Given exercise: Render every line of the items below as a Markdown table with the columns "Row" and "Item line," one numbered row per line, skipping blank lines. Omit the pictures.

----- Exercise input

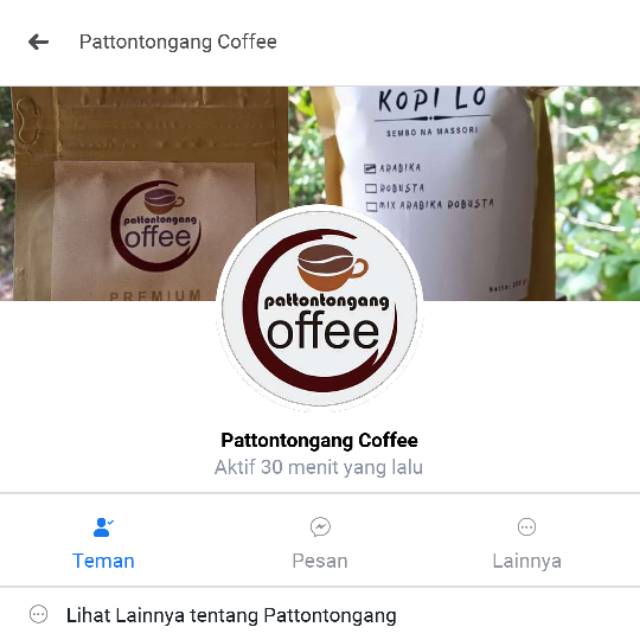The height and width of the screenshot is (640, 640).
Task: View the Pattontongang Coffee profile picture
Action: coord(320,308)
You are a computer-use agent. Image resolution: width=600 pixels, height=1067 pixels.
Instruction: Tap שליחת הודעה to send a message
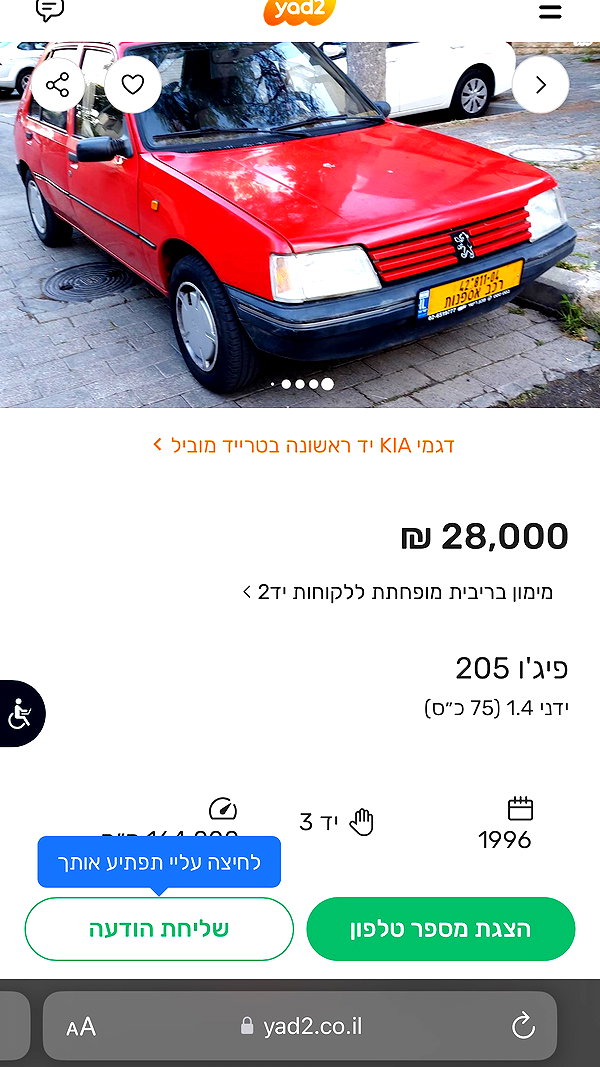click(159, 929)
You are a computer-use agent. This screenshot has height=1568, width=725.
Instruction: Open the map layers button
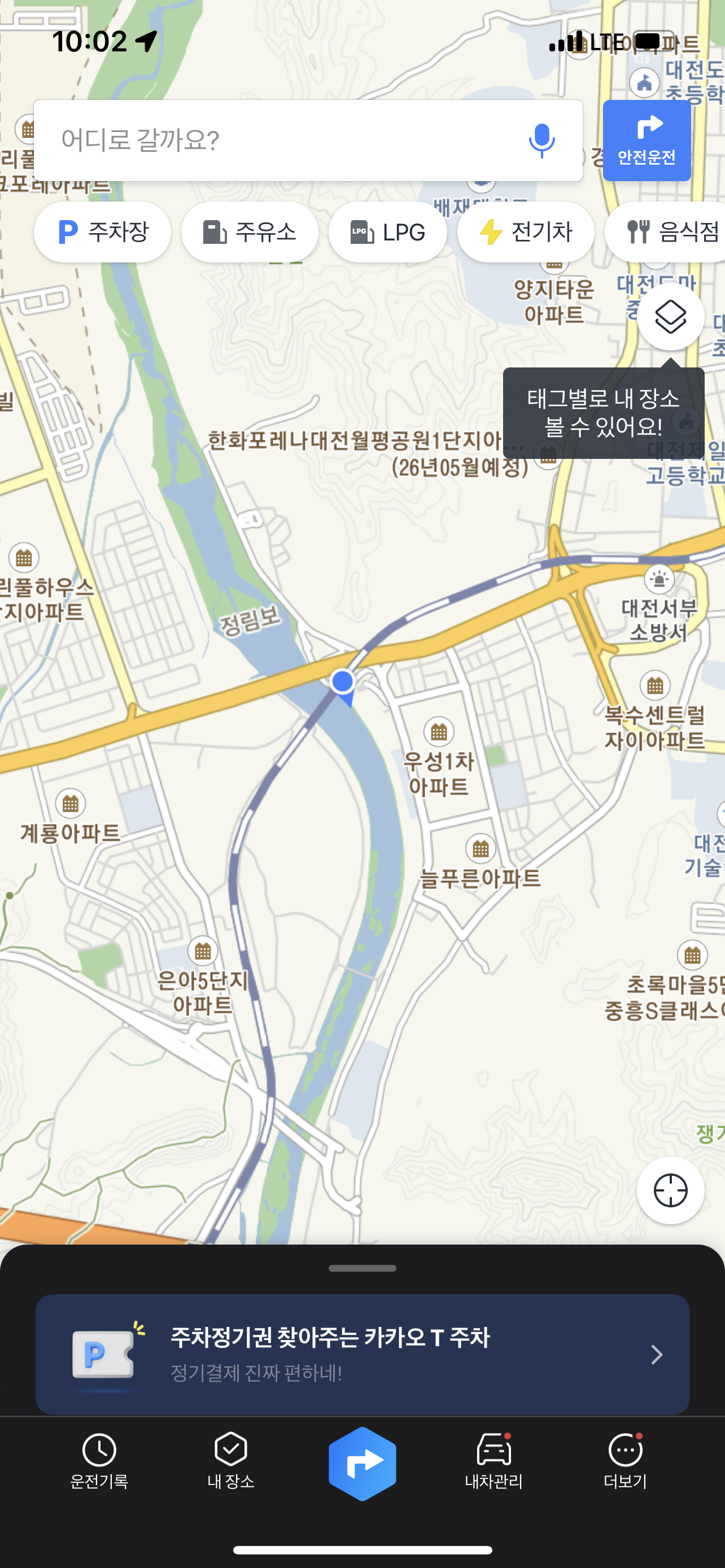coord(670,317)
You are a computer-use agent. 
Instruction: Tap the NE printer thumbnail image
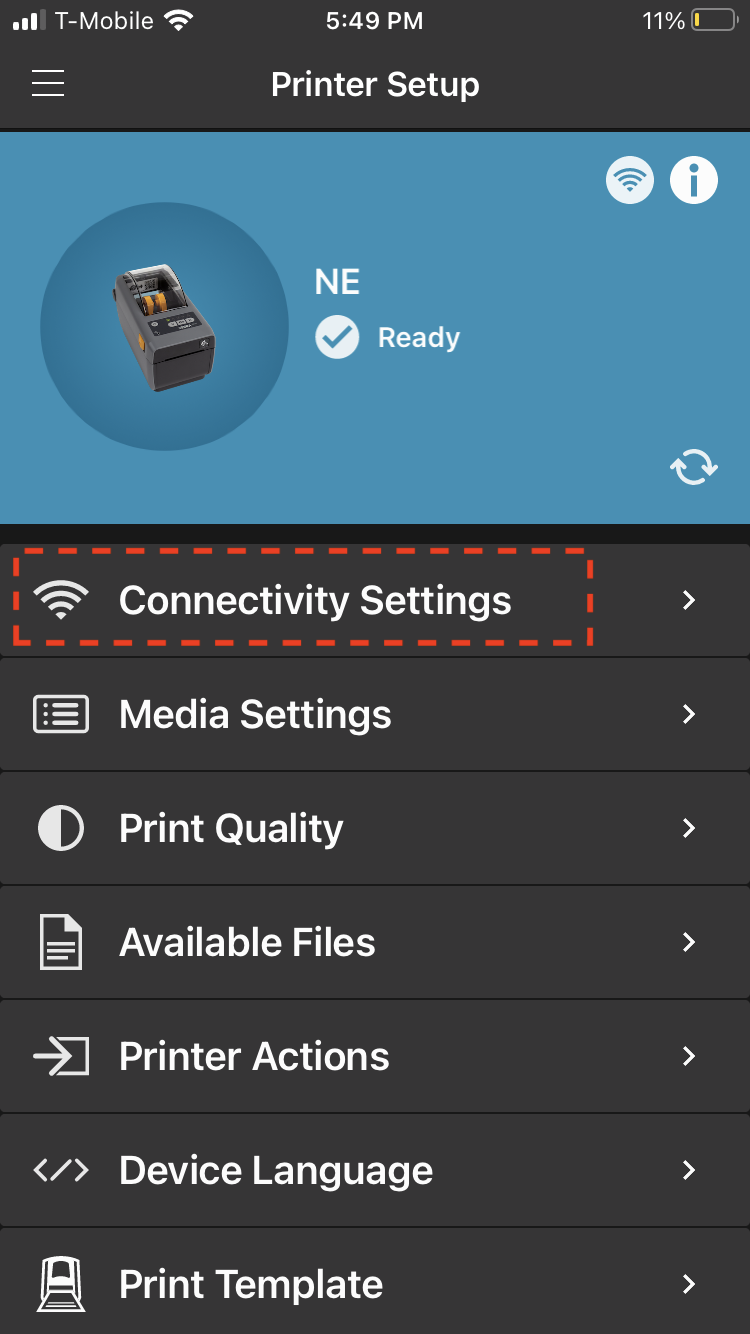(163, 327)
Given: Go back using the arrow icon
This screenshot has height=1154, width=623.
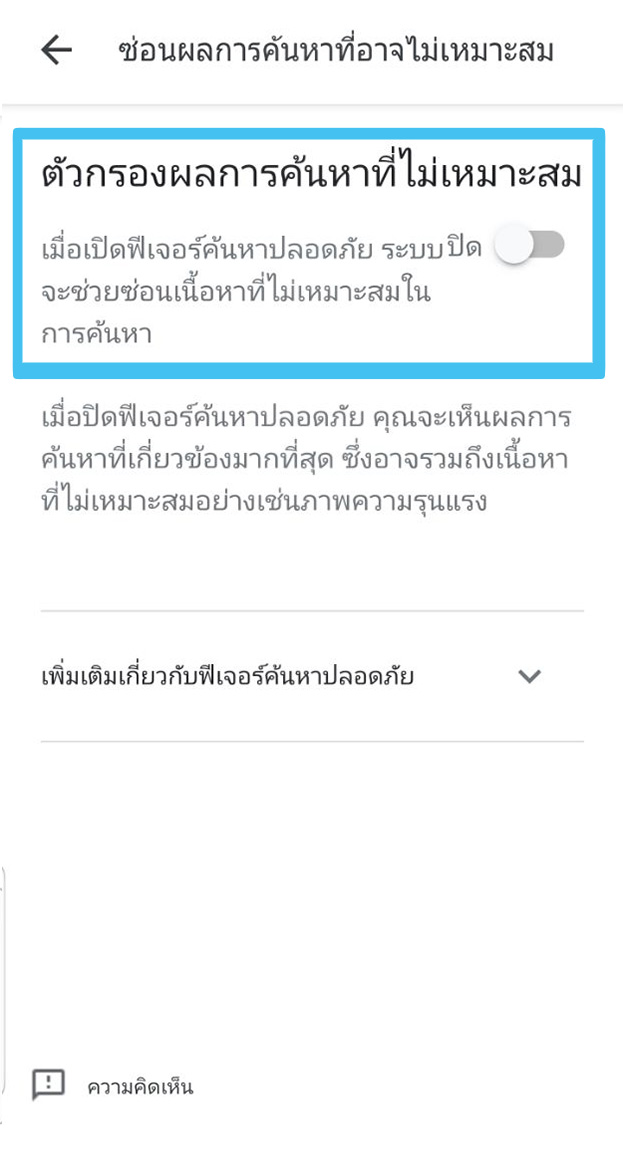Looking at the screenshot, I should (57, 51).
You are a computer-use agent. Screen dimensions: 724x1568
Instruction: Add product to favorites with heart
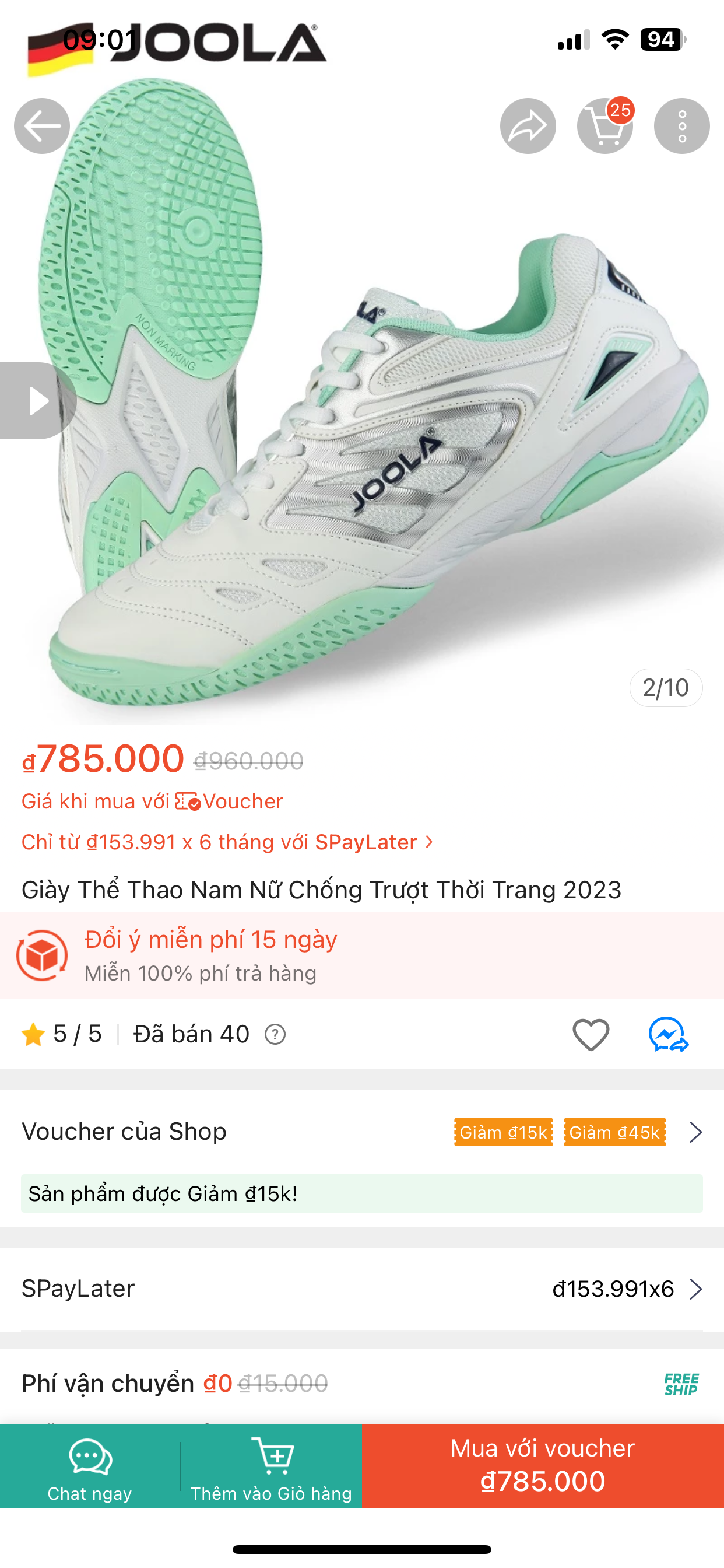pyautogui.click(x=591, y=1034)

----------

Reply to the task:
| Row | Item line |
|---|---|
| 1 | The height and width of the screenshot is (640, 640). |
| 2 | Task: View the Pattontongang Coffee profile picture |
| 3 | Action: coord(320,308) |
| 4 | You are a computer-use agent. Image resolution: width=600 pixels, height=1067 pixels. |
| 5 | Instruction: Tap שליחת הודעה to send a message |
| 6 | click(159, 929) |
| 7 | You are a computer-use agent. This screenshot has height=1568, width=725. |
| 8 | Instruction: Open the map layers button |
| 9 | coord(670,317) |
| 10 | You are a computer-use agent.  |
| 11 | Instruction: Tap the NE printer thumbnail image |
| 12 | (163, 327) |
| 13 | Given: Go back using the arrow icon |
| 14 | This screenshot has height=1154, width=623. |
| 15 | Looking at the screenshot, I should (57, 51). |
| 16 | You are a computer-use agent. Screen dimensions: 724x1568 |
| 17 | Instruction: Add product to favorites with heart |
| 18 | pyautogui.click(x=591, y=1034) |